▶ [ARTICLE]
# # #

Guitar Player Magazine, Avril 1984


When you left The Animals in 1966 were you already planning on getting into the business end of music ?

Well, I didn't see any future in being a solo bass player. I'd seen Hendrix before the last Animals tour started and I knew what I was going to do when the final tour ended. When we finished the last show, I just flew right to New York, picked up Jimi Hendrix, went back to England and formed the Hendrix Experience.

Did you and Jimi find the musicians for the Experience ?

We checked out a lot of guys. As it happened, Noel Redding came up to the office looking for a gig as a lead guitar player with the New Animals. I said, "well that place is filled. You fancy playing bass?" He had the same haircut as Jimi, and it looked right, you know. So he borrowed my bass and did a little audition with Jimi, and that's how he came to be in the band. Then there was a toss-up between Aynsley Dunbar and Mitch Mitchell on drums. We couldn't make up our minds; we just flipped a coin on that. Mitch had been playing with Georgie Fame & The Blue Flames.

Linda Keith, who introduced you to Hendrix, has said that it took you a couple of visits before you decided to work with him.

Not at all. I met him that afternoon. We went and had a cup of coffee and planned it all out there and then. I was leaving the following day to go out on tour, my last Animals tour. And I arranged to come back to New York immediately and pick Jimi up and get things underway. That's exactly what I did.

Was he just playing blues then, or did his music incorporate any of his electronic effects ?

Well, he was a monster guitar player. The weird thing was, I was going out with a girl in New York at the time, and the night before I saw Jimi, she had played me this record called "Hey Joe" by Tim Rose. It'd been out for eight months or so and had never been a hit. I said, "Wow, I'm gonna find an act and record that song in England. That's going to be a hit." When I saw Jimi Hendrix at the Cafe Wha? in Greenwich Village, the first song he played was "Hey Joe."

Was it hard producing him ?

I had a lot of trouble with him on his singing, because he didn't think he could sing at all. We used to have big head-to-heads about how far forward his voice should be on records.

Was Hendrix' first album, Are You Experienced? engineered by Eddie Kramer ?

No, no. He had nothing to do with it. We did it in about six different studios, anywhere we could get in with cheap time. We didn't meet Eddie Kramer until the second album, Axis: Bold As Love. Even then, Eddie wasn't the contributing factor. Eddie was the engineer, but the tape operator was a guy called George Chikantz. He was a real whiz kid. He kept coming up with different ideas for sounds, not Eddie. George came up with most of the ideas for the actual electronic things-the automatic double-tracking and phasing.

# # #

▶ [COLLECTED MATERIAL]
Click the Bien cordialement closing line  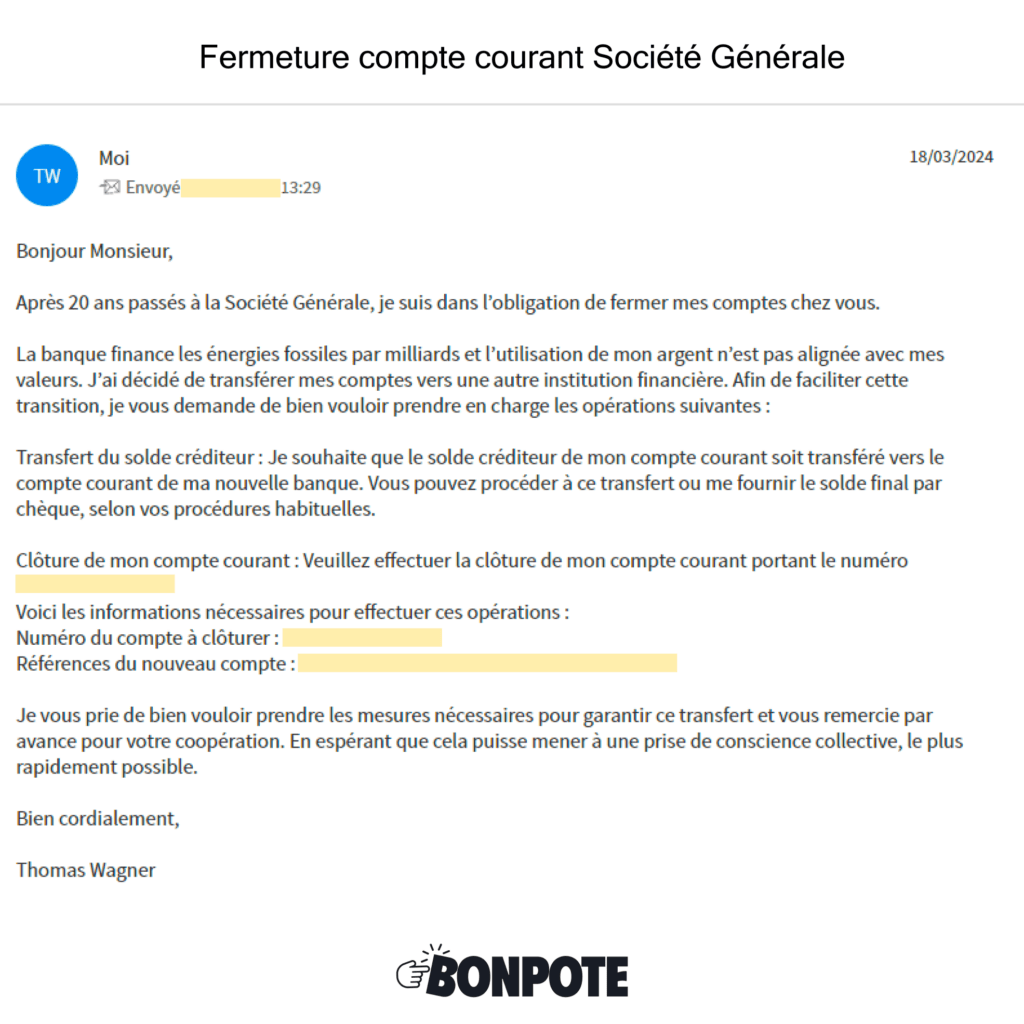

# # #

▶ [OBJECTIVES]
1. Name every band or group that the Hendrix interview mentions.
2. Transcribe the Hendrix interview between "Guitar Player Magazine, Avril" and "the Hendrix Experience.", inclusive.

▶ [RESULTS FOR EACH TASK]
1.
- The Animals
- The Hendrix Experience (also called the Experience)
- The New Animals
- Georgie Fame & The Blue Flames

2.
Guitar Player Magazine, Avril 1984


When you left The Animals in 1966 were you already planning on getting into the business end of music ?

Well, I didn't see any future in being a solo bass player. I'd seen Hendrix before the last Animals tour started and I knew what I was going to do when the final tour ended. When we finished the last show, I just flew right to New York, picked up Jimi Hendrix, went back to England and formed the Hendrix Experience.